After Admiral Miao fell last year, Saxena predicted that He could be next. Because He had in some sense “brought along” many of the generals below him who have now been purged, it seemed likely that he would eventually be implicated in their corruption scandals.
From the factional politics perspective, the Central Military Commission used to be balanced between members of the Fujian clique and members of the Shaanxi gang. Xi is connected to the Fujian clique through his years working in the province. Shaanxi relationships with Xi are based on personal ties that go back to his father, party elder Xi Zhongxun (習仲勛).
If there was a genuine factional struggle between the two groups, and the Shaanxi gang is in the ascendancy, it could be that their attacks on the Fujian clique eventually spread to the very top, to He. Saxena described this as the “domino theory,” i.e. He would be the next to fall.
He Hongjun (何宏軍) is a likely candidate to be elevated to the Central Military Commission to replace those purged, according to Saxena.
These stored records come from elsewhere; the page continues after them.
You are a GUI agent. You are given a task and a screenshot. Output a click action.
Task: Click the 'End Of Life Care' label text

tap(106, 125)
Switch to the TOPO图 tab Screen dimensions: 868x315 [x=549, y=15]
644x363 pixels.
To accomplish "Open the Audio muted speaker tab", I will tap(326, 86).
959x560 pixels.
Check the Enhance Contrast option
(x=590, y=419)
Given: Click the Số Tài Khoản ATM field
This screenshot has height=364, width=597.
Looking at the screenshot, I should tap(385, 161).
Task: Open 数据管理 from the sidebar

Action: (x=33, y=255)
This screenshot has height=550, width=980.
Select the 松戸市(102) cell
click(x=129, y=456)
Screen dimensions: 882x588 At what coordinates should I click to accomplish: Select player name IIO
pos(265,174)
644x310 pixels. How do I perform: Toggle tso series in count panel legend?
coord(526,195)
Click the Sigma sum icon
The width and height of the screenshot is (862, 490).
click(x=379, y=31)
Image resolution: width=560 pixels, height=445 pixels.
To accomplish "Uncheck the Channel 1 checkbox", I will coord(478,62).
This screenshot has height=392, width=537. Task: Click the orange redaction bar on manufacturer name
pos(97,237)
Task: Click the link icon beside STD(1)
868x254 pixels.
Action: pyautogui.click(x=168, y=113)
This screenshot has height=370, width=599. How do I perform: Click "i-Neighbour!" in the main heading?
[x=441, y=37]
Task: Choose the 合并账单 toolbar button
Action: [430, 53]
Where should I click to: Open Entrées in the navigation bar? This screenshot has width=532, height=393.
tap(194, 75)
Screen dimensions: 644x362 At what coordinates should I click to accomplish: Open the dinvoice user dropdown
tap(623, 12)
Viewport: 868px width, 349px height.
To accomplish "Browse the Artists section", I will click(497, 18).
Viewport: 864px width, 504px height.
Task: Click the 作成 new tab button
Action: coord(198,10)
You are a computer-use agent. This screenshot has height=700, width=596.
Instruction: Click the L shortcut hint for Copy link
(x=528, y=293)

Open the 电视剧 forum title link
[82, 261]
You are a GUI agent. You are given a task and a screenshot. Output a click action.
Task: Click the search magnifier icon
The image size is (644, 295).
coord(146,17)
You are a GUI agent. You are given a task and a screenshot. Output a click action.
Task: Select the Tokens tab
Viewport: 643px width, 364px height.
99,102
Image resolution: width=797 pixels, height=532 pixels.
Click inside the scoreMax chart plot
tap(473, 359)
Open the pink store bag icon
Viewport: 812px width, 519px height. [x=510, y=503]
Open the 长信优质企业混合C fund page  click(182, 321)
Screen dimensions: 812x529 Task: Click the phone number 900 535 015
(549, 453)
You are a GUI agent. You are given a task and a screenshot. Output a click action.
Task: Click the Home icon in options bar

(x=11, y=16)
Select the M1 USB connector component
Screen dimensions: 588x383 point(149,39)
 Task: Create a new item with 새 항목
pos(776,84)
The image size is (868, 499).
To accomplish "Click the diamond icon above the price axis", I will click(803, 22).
He Hongjun is the Deputy Head of the Political Work Department of the Central Military Commission, which was led by Miao before his downfall.
He Hongjun is also a member of the Shaanxi gang, someone who Saxena said “has Zhang [Youxia]’s (張又俠) fingerprints all over his career.” Zhang Youxia is the highest-ranking Shaanxi gang member, being the senior vice chairman of the Central Military Commission.
Another of the Shaanxi gang and current Central Military Commission member, Zhang Shengmin (張升民), could be elevated to the vice chair position that would be left empty by He Weidong, Saxena thought, although she was less confident about this.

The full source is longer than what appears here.